После того как он, не показывая волнения, изучил меня, то, к моему удивлению, опять отвернулся и устремил свой взгляд в сад.
Вежливо — я умею быть воспитанным — я решился сам представиться этому достойному всякой жалости незнакомцу в надежде подробнее выведать у него детали о моем новом пристанище.

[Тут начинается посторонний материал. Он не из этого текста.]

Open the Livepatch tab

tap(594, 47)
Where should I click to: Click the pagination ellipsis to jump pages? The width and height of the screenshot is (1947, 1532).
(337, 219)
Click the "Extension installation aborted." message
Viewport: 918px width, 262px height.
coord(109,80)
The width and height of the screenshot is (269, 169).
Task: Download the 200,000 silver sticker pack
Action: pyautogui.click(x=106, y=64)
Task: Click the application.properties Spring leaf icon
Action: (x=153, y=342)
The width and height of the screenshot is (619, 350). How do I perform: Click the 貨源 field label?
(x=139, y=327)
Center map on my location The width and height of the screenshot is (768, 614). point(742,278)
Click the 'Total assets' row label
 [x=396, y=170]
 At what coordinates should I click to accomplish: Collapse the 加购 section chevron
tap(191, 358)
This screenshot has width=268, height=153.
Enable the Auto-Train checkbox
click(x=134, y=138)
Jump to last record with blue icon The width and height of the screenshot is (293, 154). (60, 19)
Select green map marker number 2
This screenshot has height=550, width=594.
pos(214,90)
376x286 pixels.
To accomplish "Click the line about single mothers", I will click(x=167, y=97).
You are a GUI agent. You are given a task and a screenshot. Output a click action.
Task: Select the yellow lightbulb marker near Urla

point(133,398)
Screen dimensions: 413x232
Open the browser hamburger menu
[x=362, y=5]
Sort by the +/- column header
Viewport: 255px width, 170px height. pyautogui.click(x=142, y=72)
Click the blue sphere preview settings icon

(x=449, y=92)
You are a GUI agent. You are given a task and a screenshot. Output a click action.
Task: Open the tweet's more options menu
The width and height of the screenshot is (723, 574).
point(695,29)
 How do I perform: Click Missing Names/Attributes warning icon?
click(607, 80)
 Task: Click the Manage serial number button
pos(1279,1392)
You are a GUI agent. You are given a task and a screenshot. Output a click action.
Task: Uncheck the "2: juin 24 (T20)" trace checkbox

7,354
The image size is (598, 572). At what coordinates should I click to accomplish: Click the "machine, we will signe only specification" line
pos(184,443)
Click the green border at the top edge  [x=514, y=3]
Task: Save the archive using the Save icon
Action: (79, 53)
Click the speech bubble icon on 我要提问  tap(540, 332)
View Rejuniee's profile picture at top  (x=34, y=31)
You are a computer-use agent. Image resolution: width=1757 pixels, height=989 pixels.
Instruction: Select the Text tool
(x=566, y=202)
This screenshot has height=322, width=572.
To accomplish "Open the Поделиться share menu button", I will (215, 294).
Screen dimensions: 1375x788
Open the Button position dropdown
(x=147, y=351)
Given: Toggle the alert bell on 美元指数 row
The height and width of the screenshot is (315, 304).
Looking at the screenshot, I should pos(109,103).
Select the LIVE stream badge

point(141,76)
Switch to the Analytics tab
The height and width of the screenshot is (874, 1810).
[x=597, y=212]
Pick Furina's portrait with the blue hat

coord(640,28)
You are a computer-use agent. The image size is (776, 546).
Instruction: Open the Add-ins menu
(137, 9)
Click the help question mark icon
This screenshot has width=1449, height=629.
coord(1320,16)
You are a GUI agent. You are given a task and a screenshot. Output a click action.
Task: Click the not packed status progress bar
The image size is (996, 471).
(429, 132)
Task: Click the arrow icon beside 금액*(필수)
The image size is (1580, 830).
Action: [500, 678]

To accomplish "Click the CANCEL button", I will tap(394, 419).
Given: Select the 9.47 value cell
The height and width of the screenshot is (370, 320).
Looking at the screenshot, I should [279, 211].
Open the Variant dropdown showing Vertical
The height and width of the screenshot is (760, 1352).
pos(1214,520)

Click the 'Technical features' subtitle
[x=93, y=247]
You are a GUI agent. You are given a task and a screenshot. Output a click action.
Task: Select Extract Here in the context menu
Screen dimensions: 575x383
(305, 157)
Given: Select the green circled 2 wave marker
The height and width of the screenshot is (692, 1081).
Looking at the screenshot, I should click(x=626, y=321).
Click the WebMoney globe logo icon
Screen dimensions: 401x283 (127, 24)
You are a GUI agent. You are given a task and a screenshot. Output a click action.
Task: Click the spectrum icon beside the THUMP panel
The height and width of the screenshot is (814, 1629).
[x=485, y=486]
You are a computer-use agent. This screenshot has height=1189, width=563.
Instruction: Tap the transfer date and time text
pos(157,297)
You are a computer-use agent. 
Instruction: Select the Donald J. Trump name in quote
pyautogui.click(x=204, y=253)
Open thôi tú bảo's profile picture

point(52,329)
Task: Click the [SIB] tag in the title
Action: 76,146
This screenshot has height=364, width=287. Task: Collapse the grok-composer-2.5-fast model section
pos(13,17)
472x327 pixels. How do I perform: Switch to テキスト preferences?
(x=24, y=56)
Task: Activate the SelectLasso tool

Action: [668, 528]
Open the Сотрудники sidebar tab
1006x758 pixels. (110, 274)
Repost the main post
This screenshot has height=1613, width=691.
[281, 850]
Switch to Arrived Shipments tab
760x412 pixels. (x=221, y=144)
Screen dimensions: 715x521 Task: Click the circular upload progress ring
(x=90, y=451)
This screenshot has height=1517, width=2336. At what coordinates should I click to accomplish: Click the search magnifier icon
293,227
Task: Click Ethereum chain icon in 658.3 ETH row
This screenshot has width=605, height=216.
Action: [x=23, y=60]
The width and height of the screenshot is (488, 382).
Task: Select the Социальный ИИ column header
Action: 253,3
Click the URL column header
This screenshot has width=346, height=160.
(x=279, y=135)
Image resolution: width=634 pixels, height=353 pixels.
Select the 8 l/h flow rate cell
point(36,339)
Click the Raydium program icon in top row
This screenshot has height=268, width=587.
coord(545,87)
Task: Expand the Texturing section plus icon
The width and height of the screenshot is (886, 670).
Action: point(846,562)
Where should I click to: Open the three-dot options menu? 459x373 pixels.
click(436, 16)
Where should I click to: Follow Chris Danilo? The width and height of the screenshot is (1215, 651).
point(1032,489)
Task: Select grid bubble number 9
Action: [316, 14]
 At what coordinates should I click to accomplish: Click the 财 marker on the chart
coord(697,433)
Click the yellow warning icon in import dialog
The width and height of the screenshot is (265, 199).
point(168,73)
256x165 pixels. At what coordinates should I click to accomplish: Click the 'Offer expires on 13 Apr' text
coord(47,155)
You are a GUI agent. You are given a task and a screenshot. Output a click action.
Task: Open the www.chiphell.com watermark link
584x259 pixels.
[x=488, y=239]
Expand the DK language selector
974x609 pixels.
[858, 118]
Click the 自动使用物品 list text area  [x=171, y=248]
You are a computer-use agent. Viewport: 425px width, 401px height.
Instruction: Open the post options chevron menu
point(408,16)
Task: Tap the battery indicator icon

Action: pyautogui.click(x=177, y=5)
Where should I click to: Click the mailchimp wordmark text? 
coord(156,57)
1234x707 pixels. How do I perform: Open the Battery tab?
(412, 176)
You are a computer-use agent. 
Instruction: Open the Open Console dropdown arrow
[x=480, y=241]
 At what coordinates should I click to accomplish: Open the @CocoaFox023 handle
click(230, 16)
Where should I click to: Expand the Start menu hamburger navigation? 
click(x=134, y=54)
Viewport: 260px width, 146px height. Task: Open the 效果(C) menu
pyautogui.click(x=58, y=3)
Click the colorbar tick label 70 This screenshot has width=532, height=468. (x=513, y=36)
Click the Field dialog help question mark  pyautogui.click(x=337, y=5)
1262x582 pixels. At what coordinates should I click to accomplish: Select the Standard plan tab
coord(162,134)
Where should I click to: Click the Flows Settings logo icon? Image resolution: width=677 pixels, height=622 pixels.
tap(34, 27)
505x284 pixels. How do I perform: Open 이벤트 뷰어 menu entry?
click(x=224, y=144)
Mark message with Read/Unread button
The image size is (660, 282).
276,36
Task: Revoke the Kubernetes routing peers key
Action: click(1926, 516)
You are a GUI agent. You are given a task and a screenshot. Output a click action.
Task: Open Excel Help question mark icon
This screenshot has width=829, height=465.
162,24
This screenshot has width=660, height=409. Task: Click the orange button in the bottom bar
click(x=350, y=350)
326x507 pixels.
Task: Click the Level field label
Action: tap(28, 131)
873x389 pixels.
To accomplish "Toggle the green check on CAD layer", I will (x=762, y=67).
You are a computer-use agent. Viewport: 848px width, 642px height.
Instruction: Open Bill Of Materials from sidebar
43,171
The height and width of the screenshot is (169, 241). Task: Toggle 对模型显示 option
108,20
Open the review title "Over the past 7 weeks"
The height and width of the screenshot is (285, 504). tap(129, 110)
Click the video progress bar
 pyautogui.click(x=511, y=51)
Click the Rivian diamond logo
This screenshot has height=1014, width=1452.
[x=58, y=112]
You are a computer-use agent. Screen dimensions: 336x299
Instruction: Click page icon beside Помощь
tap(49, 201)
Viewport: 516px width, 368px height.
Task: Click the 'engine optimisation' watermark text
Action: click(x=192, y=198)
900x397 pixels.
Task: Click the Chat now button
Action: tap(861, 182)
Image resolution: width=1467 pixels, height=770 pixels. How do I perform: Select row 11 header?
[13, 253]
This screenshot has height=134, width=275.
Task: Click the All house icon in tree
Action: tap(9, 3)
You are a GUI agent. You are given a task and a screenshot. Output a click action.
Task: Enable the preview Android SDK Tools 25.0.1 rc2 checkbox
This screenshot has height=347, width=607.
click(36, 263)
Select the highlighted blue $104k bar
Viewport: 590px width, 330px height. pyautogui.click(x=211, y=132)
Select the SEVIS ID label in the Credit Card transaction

Я спрыгнул с подоконника на балкон и оттуда на террасу. Медленно, с деланно озорной манерой подошел к нему так, словно мы еще в песочнице разодрали друг другу глаза. Все это он принял к сведению с королевским равнодушием и не прервал ни на секунду свою садовую медитацию, чтобы удостоить меня взглядом. Потом я встал рядом с ним и рискнул бросить взгляд в сторону. Поблизости впечатление, которое он произвел на меня издалека, усиливалось, скажем, в тридцать четыре раза. По сравнению с этим истерзанным созданием сам Квазимодо имел реальные шансы заняться модельным бизнесом. В довершение всего моим глазам, и без того пораженным кошмарным зрелищем, пришлось увидеть, что его правая передняя лапа искалечена. Он же переносил свое тотальное уродство, казалось, со стоическим спокойствием, так, словно это был всего лишь сенной насморк. Очевидно, разнообразные деформации сказались и на его мозгу, потому что, хотя я сидел рядом с ним примерно около минуты, незнакомец ни разу не взглянул на меня и только упрямо смотрел вниз. Суперкруто! Тогда я оказал ему любезность — наклонил свою главу и попытался найти в саду то место, которое так привлекало внимание моего соседа.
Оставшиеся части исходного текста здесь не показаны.